● Text shown
BEGIN
Your Oil Recomendation

Chevron Delo 400 15-40 and either a wix or mobil-1 filter is my choice. Been running it for 4 changes now. Oil pressure is great and the only real tapping I get is very light. But thats common on the 4.0. This is in my 89
 
have any of you guys noticed that shell rotella t is now API SM?

Does it matter since it's still technically diesel oil? I'd like to stay away from synthetic at this point, 150,000 mi but I'd like to get into something a little heavier than xW-30 oil b/c my oil pressure drops pretty low in warmer temps when at idle. After reading, and reading, and reading this thread, I think I want to try rotella t, but since it's SM now, is there a point? (note: I have found other diesel brands which are synthetic that are rated as API SL-but again I'd like to avoid going all synthetic right now)

Thanks
 
rockjockphatts said:
have any of you guys noticed that shell rotella t is now API SM?

Does it matter since it's still technically diesel oil? I'd like to stay away from synthetic at this point, 150,000 mi but I'd like to get into something a little heavier than xW-30 oil b/c my oil pressure drops pretty low in warmer temps when at idle. After reading, and reading, and reading this thread, I think I want to try rotella t, but since it's SM now, is there a point? (note: I have found other diesel brands which are synthetic that are rated as API SL-but again I'd like to avoid going all synthetic right now)

Thanks

Hmm... our local China*Mart has been out of it and the Mobil 1 HM for two weeks... I wondered if that is what was happening...
If you really want to stay with a dino, VatoZone has a house brand that is still SL rated..

But for Rotella to qualify for the SM rating the Zinc and Phosphorus numbers do have to be down.....
 
rockjockphatts said:
Is it all right to mix equal quantities of syn and dino (5w40 and 15w40) giving me 10w30 blend? Talking rotella t still here?

She's got 144,xxx turns on the odo

last oil change i did on my 89, i mixed 4 qts rotella syn 5-40 with 2 qts rotella 15-40. i dont see a problem with doing that.

i dont see how it would make 10-30. i see it making 10-40 blend
 
Checked the China Mart shelves today...

Rotella T Dino 15w-40 is now a API-SM oil....

Rotella T synth was still API-SL...
 
rockjockphatts said:
So does that mean that dino rotella t has lost many of the benefits that have been advertised on this site and others or is it still a good choice?
Depends on who you trust, or believe, but the answer is already in this thread if you read back far enough.

I for one no longer trust it, as there is just too much BS in the way the spec committee allowed the multi viscosity, multi purpose (diesel and gas engine applications) oils to claim they meet CJ-4 and SM in the same oil.

If it has SM anywhere on the bottle I won't tough the stuff.

Some of the stores like Autozone seem to bottling the old CH-4 diesel oils and the old SL oils under their own private labels! That is what I bought last week.

If I could use synthetics (my 4.0s eat synthetic as fast as gas), I probably would use Rotella synthetic, CH-4/SL in my diesel and gasser.
END
● Recorded information
BEGIN
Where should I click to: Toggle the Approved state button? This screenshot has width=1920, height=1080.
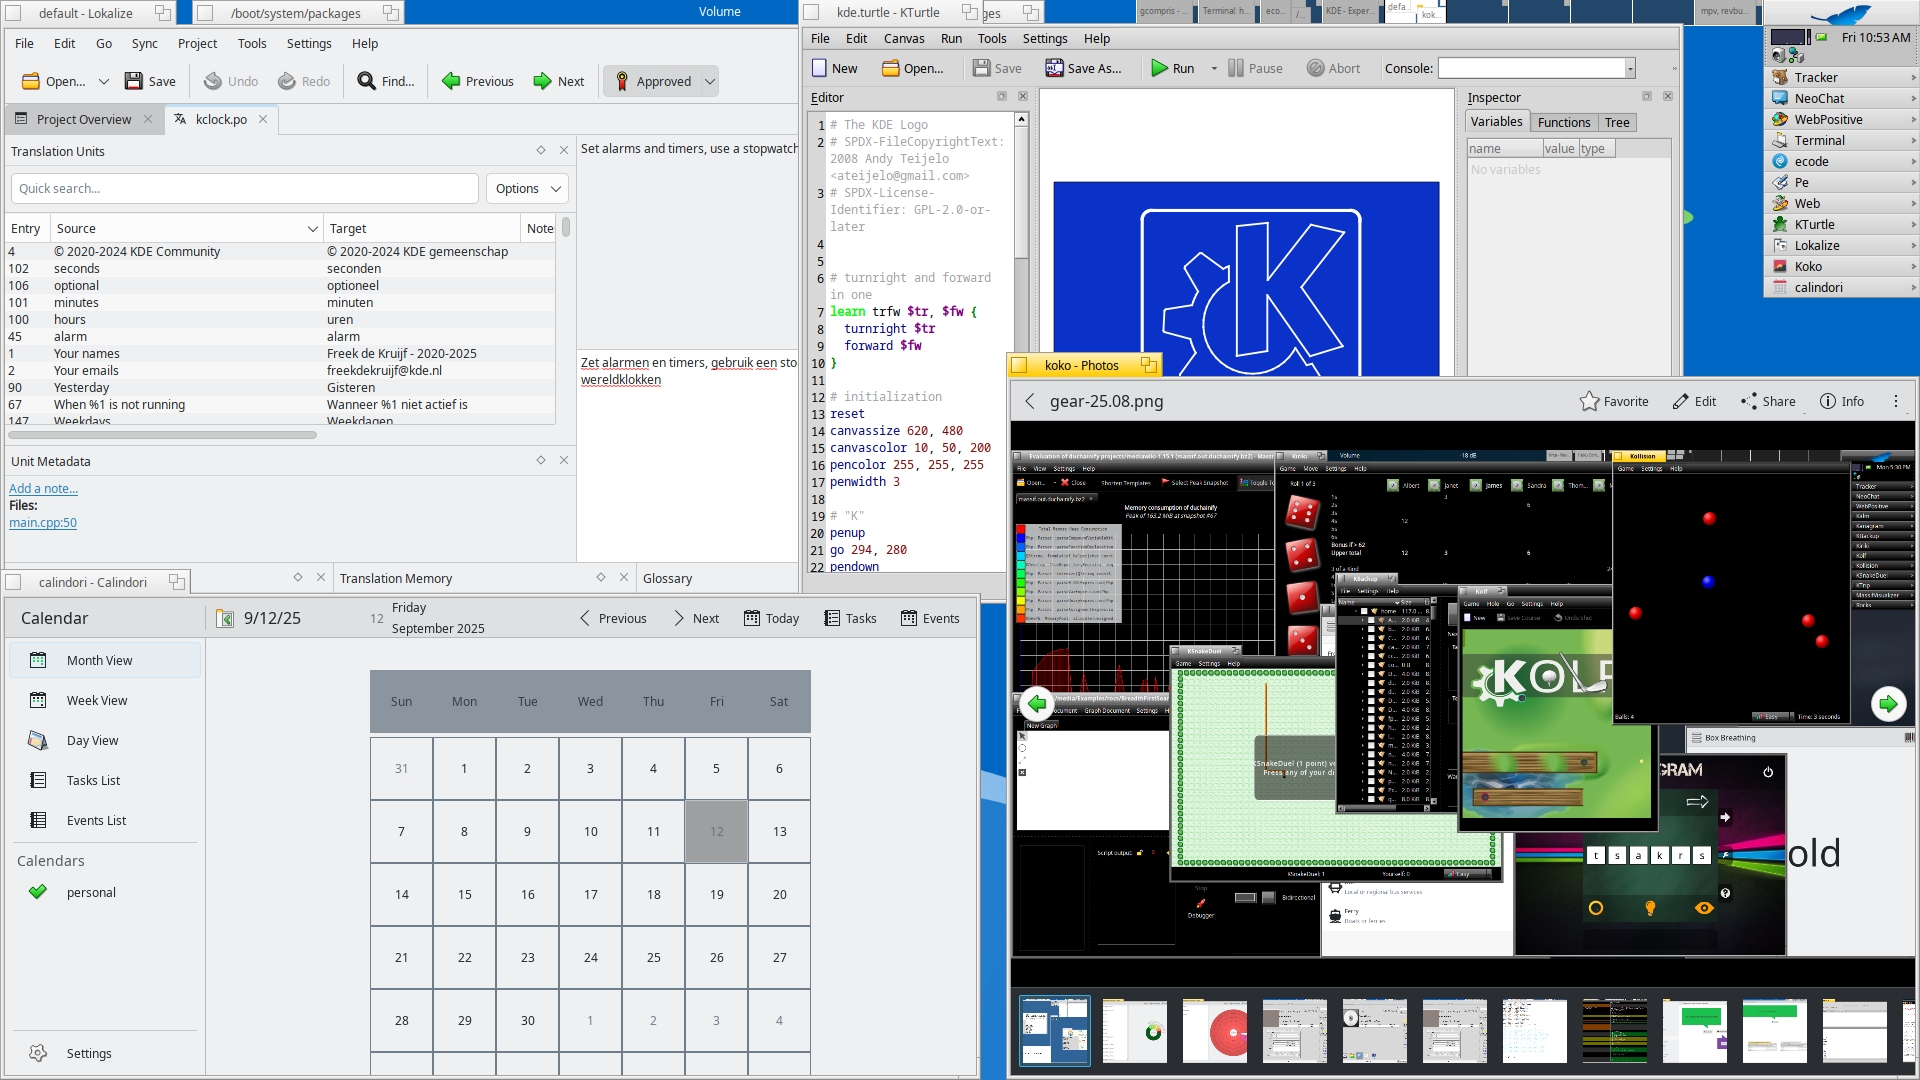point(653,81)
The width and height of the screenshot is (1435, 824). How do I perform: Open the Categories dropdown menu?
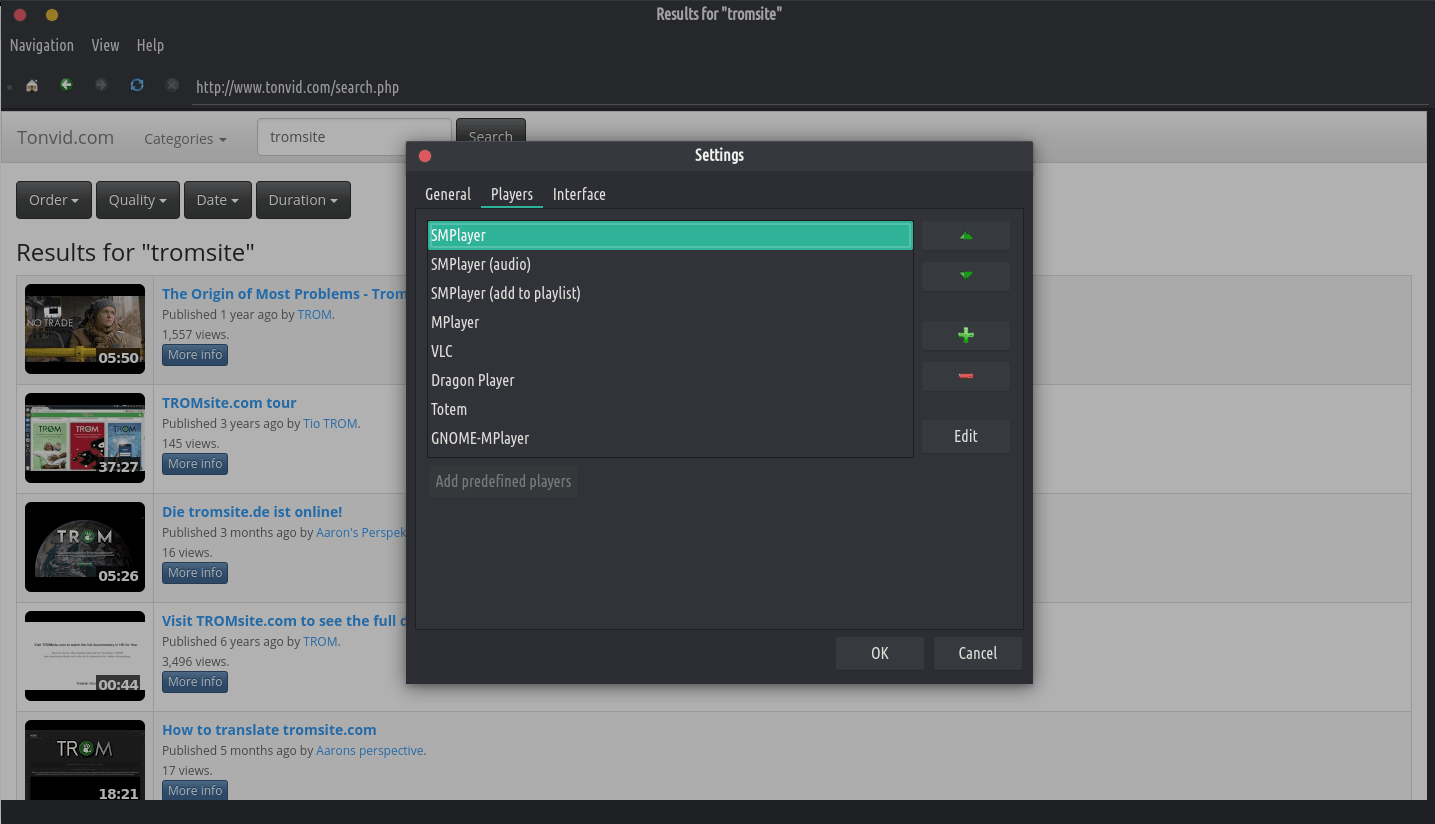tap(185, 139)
END
● Directions
1. In the oil thread, what API rating did the China Mart shelf check find on Rotella T synthetic?
2. In the oil thread, why does the poster who answers the question about dino Rotella T's benefits no longer trust it?

● Exercise results
1. It was still API-SL.

2. The poster thinks the spec committee let multi-viscosity, multi-purpose oils for both diesel and gas engines claim to meet CJ-4 and SM in the same oil. For that reason, the poster won't touch any oil with SM on the bottle.